C.S. Durfee csdurfee at gmail.com
Tue Jul 19 18:27:13 EDT 2005


Okay, I took what you said in the wrong light.  I've just encountered
a lot of people (and this is by no means limited to the library world)
who seem to have a mental picture that software companies have
unlimited engineering resources that can be summoned if only they yell
and scream loud enough (or even ask really nicely).  It just doesn't
work that way, which as a programmer you've probably experienced
firsthand.  The resources are always very limited and fixing problem x
always means delaying work on something else, which is why it is
important to make sure you know what your priorities are and to know
how to push for what is important in the most successful manner.

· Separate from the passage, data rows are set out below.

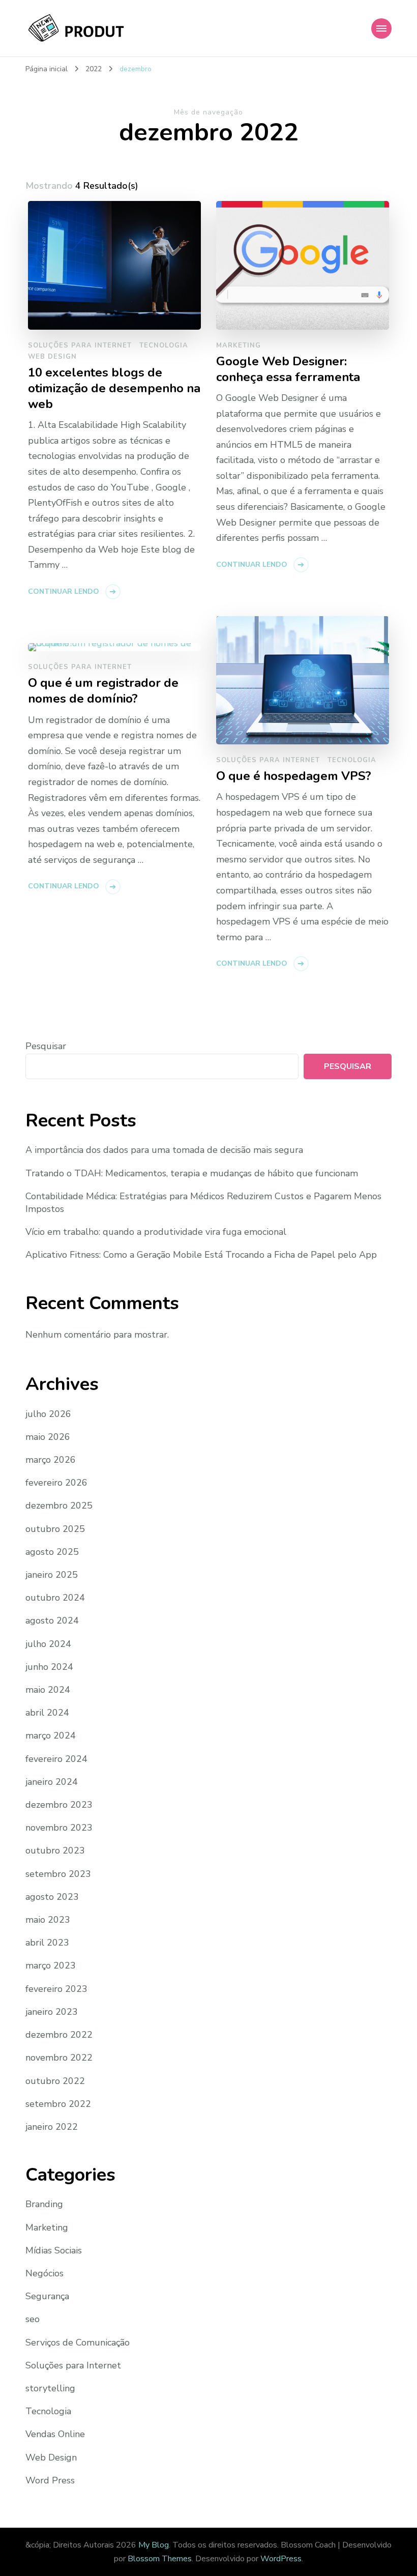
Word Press (50, 2480)
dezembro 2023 (59, 1805)
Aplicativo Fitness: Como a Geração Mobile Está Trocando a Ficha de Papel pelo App (201, 1255)
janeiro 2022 (51, 2127)
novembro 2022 (59, 2057)
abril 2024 (47, 1712)
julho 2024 (48, 1644)
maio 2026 (47, 1437)
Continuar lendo (63, 591)
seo (32, 2319)
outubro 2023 (55, 1850)
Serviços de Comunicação (77, 2342)
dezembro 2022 (59, 2035)
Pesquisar (45, 1046)
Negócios (44, 2273)
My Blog (153, 2545)
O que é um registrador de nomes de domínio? (103, 691)
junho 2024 (49, 1667)
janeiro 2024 (51, 1782)
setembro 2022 (58, 2104)
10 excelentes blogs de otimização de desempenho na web (114, 388)
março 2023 (50, 1965)
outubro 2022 (55, 2081)
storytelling (50, 2388)
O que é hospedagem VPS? (293, 776)
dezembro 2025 (59, 1505)
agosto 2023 (52, 1897)
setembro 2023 (58, 1874)
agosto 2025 (52, 1552)
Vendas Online (55, 2434)
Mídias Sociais (53, 2250)
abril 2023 (47, 1942)
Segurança (47, 2296)
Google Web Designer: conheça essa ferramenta (288, 369)
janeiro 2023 (51, 2012)
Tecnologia (163, 345)
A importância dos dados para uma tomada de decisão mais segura (164, 1150)
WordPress (281, 2558)
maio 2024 (47, 1690)
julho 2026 (48, 1414)
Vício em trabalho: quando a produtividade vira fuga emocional (155, 1232)
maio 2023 (47, 1920)
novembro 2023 (59, 1827)
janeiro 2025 (51, 1575)
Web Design (52, 356)
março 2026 (50, 1460)
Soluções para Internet (80, 345)
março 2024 (50, 1735)
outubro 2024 (55, 1597)
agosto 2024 (52, 1620)
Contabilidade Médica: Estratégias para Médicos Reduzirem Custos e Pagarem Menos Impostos (203, 1202)
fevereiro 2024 (56, 1759)
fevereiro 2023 (56, 1989)
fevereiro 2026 (56, 1483)
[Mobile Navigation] (381, 28)
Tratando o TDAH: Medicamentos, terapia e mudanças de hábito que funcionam (191, 1173)
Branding (44, 2204)
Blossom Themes (160, 2558)
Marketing (238, 345)
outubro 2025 (55, 1529)
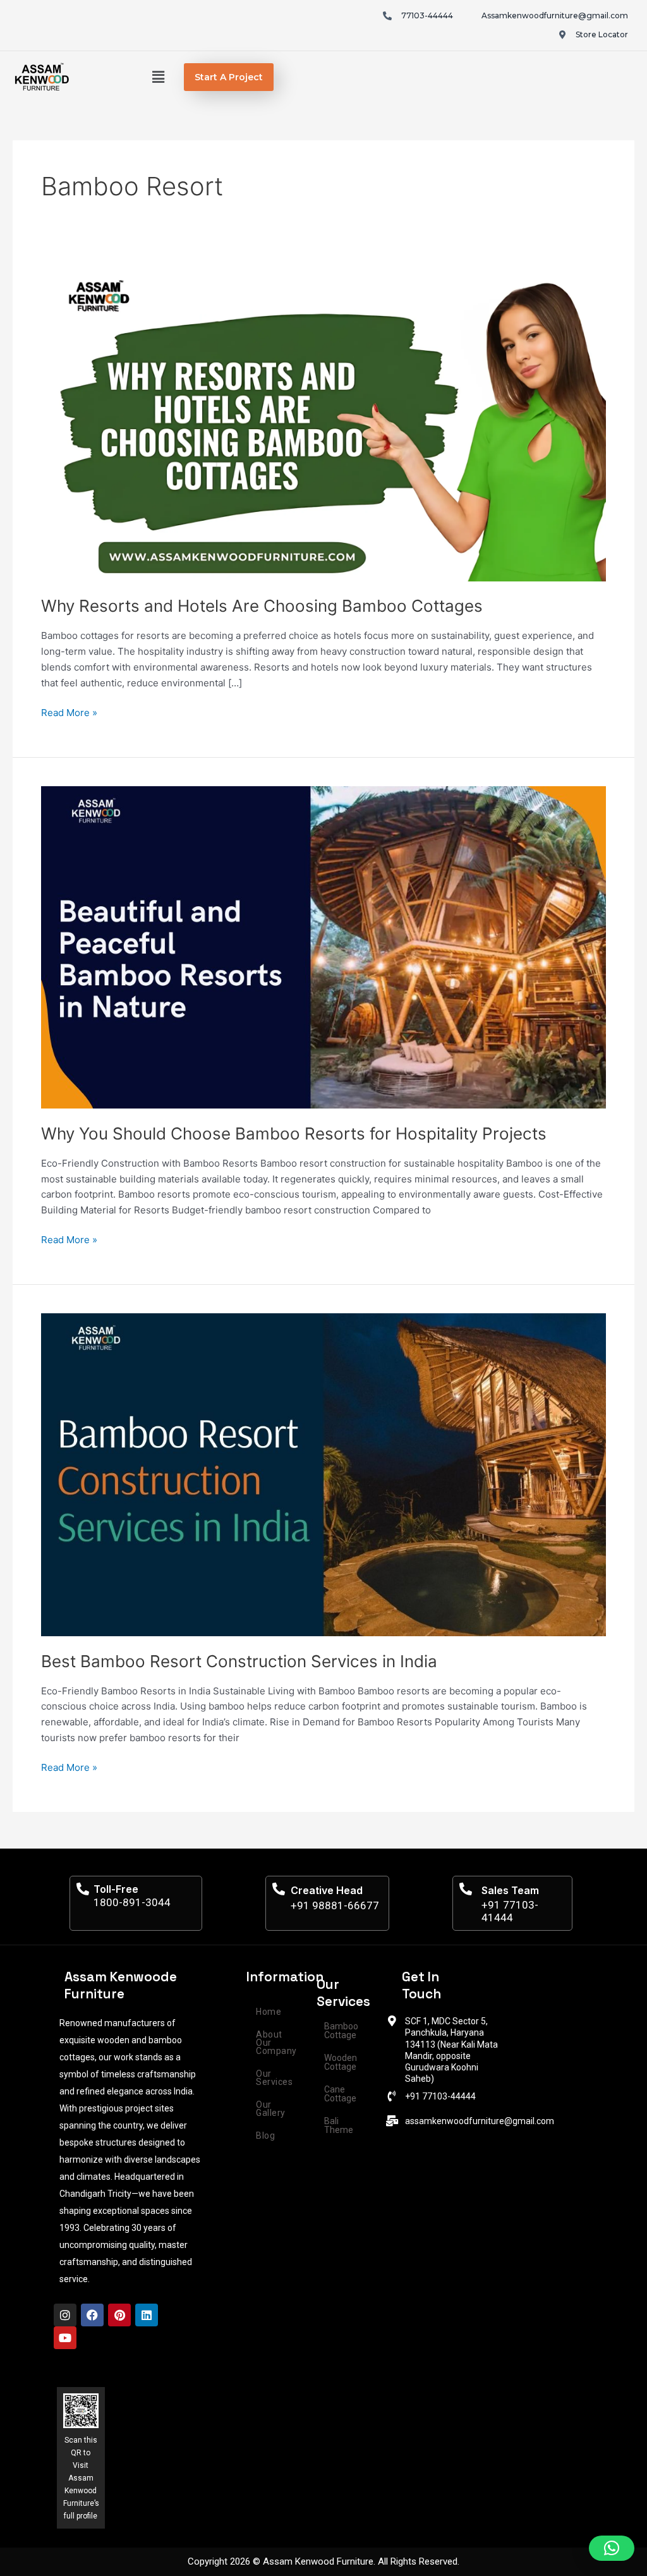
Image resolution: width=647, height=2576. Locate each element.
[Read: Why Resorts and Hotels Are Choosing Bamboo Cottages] (323, 422)
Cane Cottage (340, 2093)
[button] (158, 76)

As far as complexity... without going into too much detail, some
things that in my experience make library automation software complex
is: implementing byzantine standards like Z39.50 (and interfacing with
other peoples' mis-implementations), I18N issues (esp. when dealing
with a legacy backend + complex diacritics), all the standard
practices and workflows of the library world, data
migration/corruption issues, fairly complicated business rules for
circulation, acquisitions/cash management and indexing, user security
config, etc.

Actually, the hardest part is probably designing an easily
configurable, robust, intuitive administrative interface to do all
this stuff, and to make the whole thing useable for relatively
non-technical people.  That's something that a company like Amazon
doesn't have to worry about at all.  I can't buy my own copy of the
Amazon back end software and then, without knowing any HTML or
programming or anything, make the toolbar purple, replace Jeff Bezos'
picture with my own and make the search box search a subject browse
index instead of a general keyword one...

Certainly none of it is as difficult as doing realtime 3D graphics,
designing algorithms or building realistic AI like you'd have to
handle when programming games, but add all those factors together and
you've got something pretty tricky.  It's not so much that any one
piece is very complex, but that there are so many outside factors that
have to be dealt with, and so many points of failure.